空性能夠呈現任何想要的,自然也容易被照見他人的有。
在幻境裡隻能維持自己的靜,否則淪陷。
“阿姐,身體好些了嗎?”李明生有話想說,可猶猶豫豫不知怎麼開口。
阿月看着他,這就是寫書人?不,要是認知這麼亂下去,她……就不是她了。
幻境一定有另外的玩法,那就是看到過的那些……沉浸的玩。
不感受它,突不破它。
“阿弟,我怎麼睡着了?”她的記憶有點模糊。
不得不承認,真的有掌控者。哪怕她堅信自己就是構造幻境的唯一觀察者,可是與内在智慧好像分離了。
内在智慧在掌控,目的就是為了讓自己了解它。
“姐,你昨晚回來的時候就暈倒了。是我把你抱到床上,你睡的是我的床。”
“你的?”
分得那麼清楚?好吧。他要幹嘛?
阿月身體還是虛弱,起身坐在床沿,“我出去走走。”
“阿姐!别!”
“怎麼了?”
李明生攔住他,腿也不便,但是張手攔在她的面前,不讓出去。
“村裡的人都在說……你,晦氣……”
“那你覺得呢?”
阿月明白這個世間的一些想法,心裡知道,可不太明白是什麼。
但這個身體看來知道,很快就适應了。
“阿姐,你就别出去了……隻是,家裡沒米,錢也花得差不多了。”
“沒吃的?那些錢呢?!”
“找你的時候,丢,丢了。”
“你!”
身體氣急了,阿月按耐住情緒,這隻是身體記憶帶來的情緒。她得做自己。
“沒事,我不餓。”
“可!可我餓了……”
“那就餓着吧。”
阿月下床,往屋子外面走。
李明生雙手拽住了她,“阿姐,你就沒藏點錢嗎?那個李掌櫃那麼有錢,你跟着他,就沒有一點?”
“閉嘴!”
阿月瞪向他,身體情緒更是崩潰的,可她忍住,“敢攔我,我把你……”
阿月看向他的另一條腿,猶豫,“餓死。”
“阿姐!大姐不管我,你也不管我?!”
“還想讓我死一次嗎?”
阿月直說,不想多言。什麼親情?如果這個身體在乎親情,那麼不會選擇死,哪怕隻是一個身體的軀殼意識。

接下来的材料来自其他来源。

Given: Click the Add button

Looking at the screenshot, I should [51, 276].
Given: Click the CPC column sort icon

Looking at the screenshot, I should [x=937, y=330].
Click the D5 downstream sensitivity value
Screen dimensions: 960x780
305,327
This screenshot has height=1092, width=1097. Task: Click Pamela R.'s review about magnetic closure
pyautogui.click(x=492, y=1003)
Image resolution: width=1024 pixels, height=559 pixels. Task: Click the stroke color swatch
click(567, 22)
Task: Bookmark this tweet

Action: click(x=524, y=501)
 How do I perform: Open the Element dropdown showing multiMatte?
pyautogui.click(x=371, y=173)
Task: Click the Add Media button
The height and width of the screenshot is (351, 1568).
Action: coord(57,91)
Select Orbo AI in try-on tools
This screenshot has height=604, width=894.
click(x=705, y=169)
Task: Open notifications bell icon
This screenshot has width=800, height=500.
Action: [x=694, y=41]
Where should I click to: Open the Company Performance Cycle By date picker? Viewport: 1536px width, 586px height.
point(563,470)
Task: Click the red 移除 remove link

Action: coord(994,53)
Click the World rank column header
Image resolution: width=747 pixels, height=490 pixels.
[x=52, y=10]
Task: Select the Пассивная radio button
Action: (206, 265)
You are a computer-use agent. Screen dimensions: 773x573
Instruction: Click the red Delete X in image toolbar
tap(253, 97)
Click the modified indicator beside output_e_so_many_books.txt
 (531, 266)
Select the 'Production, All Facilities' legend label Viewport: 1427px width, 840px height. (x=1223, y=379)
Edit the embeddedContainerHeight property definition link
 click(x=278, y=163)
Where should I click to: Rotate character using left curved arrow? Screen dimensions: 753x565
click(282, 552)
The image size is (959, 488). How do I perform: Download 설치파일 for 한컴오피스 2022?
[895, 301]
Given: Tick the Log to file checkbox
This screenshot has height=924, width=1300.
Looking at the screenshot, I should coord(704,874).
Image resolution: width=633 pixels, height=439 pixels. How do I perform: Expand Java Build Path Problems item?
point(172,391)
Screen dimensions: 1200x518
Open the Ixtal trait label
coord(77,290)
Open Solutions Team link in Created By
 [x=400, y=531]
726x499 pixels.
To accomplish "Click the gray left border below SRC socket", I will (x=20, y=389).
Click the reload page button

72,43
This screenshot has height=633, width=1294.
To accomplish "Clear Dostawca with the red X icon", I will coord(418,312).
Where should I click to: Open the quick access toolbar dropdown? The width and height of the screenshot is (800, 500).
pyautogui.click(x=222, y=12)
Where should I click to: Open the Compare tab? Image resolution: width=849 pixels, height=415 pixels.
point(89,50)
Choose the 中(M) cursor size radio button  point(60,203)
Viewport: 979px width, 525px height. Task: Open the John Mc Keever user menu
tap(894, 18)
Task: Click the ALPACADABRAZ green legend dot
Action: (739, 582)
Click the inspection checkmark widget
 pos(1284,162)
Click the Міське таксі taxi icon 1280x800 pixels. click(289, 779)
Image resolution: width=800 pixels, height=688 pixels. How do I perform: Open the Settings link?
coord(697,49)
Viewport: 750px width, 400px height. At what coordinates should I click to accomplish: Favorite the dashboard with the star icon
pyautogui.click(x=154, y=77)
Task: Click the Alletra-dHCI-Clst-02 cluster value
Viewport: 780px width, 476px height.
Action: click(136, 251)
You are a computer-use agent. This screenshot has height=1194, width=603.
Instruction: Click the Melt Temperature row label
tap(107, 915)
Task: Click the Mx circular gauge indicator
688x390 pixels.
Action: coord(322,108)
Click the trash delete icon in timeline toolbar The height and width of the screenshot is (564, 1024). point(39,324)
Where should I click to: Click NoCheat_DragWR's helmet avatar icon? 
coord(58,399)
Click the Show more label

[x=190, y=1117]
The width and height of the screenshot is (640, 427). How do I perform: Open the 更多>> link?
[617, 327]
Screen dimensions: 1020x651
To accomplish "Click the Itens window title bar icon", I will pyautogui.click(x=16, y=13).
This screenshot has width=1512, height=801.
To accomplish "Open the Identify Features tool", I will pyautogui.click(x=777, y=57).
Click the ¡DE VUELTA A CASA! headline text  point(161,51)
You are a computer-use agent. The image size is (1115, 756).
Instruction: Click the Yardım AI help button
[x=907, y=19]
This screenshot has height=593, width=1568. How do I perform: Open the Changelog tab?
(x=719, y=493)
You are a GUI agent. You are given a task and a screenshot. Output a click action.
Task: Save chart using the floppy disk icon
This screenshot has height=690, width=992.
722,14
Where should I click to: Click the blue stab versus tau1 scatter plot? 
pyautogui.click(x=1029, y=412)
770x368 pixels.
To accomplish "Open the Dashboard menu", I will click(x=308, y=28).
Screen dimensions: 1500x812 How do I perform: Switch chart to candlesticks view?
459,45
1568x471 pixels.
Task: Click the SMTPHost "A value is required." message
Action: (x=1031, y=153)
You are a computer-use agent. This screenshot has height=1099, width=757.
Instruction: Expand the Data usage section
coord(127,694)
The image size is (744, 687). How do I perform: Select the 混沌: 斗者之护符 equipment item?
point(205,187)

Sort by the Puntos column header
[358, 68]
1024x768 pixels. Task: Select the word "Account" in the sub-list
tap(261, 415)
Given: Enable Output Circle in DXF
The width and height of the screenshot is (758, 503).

雖然不懂這些形成的原因,這世間的道,蘊含着内在智慧的真實力量?這些秩序,順應吧。
“阿姐!你去找大姐拿些錢吧!我去找她,她說不認我了!她!”
“……閉嘴。”
阿月走過他,他還緊緊拽着她的手。她看向他,就趕緊松開了。
“阿姐!”
“……”
阿月走出門口,田園小徑,風光甚好。
在這裡修煉内在智慧,明白自己是什麼,也許真是對的選擇?内在智慧構造了這麼大的幻境,也許其中蘊含着道理。
她該放下對一切的戒備心,認真在這裡修行。
可她覺得,真正的智慧是無需修行。
隻在意自己的心就好。
輕風吹在她的臉上,帶着一些花香和青草的味道,還有旁邊不遠草屋裡做飯的炊煙味。